None of this sits right, does it?

I should point out that I am not writing this because of patriotic allegiance, I’m writing because the greatest player of his era has been dishonored. If we want international back-up, we can go to the negative reactions of Stuart Barnes, Sonny Bill Williams, Matt Giteau, Richard Wigglesworth, Lawrence Dallaglio, Austin Healey, Dan Carter and my favourite from the twitter account of Joe Rokocoko (“Gutted not 2 see @BrianODriscoll play this weekend, 17years old when I 1st watched lions play and still haven’t forgotten how the man played”)

These are all accomplished rugby men, proving that the worst part of this tragic story is that there is nothing they nor we can do about it. We can tweet all day and post endless statuses on Facebook, but the truth of the matter is that the hero of modern rugby has had his final moment in the sun stolen away from him and that is that.
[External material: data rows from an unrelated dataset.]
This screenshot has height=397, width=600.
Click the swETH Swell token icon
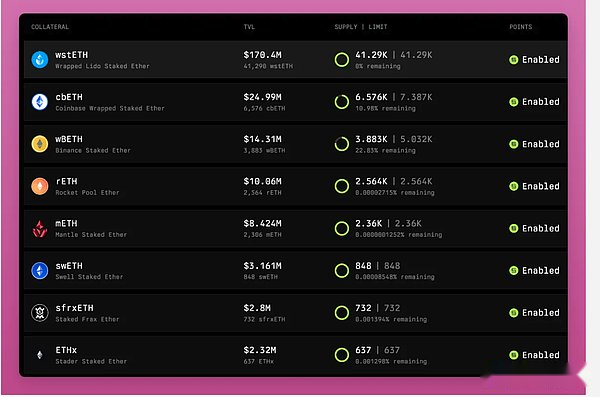(40, 271)
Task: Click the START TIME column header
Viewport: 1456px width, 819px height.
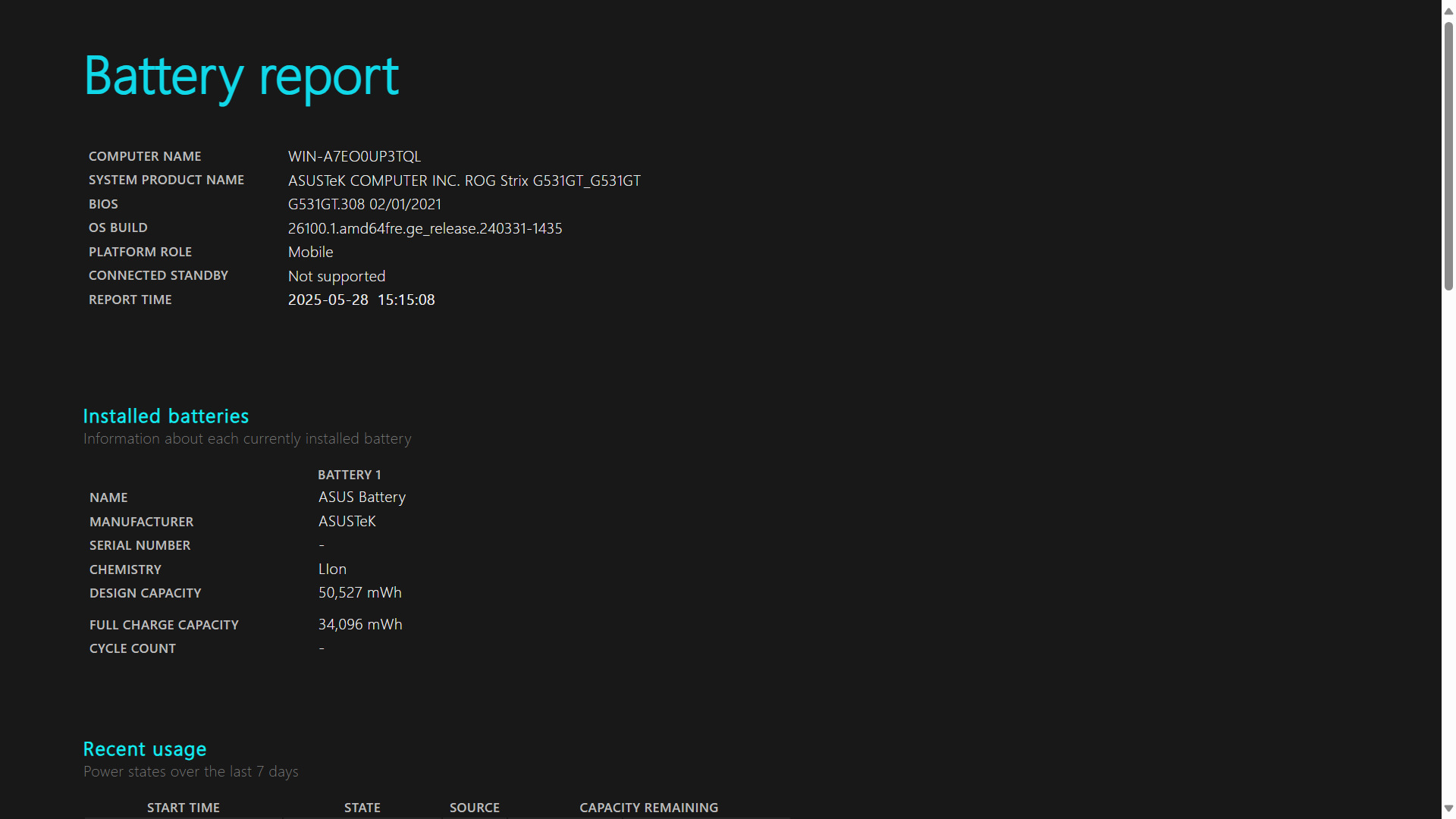Action: coord(183,808)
You don’t even have to be a fan of rugby to see that this great man has been done a terrible injustice, and I just wish with all my heart that there were some solution, but there is not.

I do hope the Lions win the series this Saturday, and I hope that Jonathan Davies will have a terrific game in the number 13 jersey, but for the rest of my life when I look back on this tour I will think of how Brian O’Driscoll did not take his place in the team he was meant to captain, for the match he was meant to win.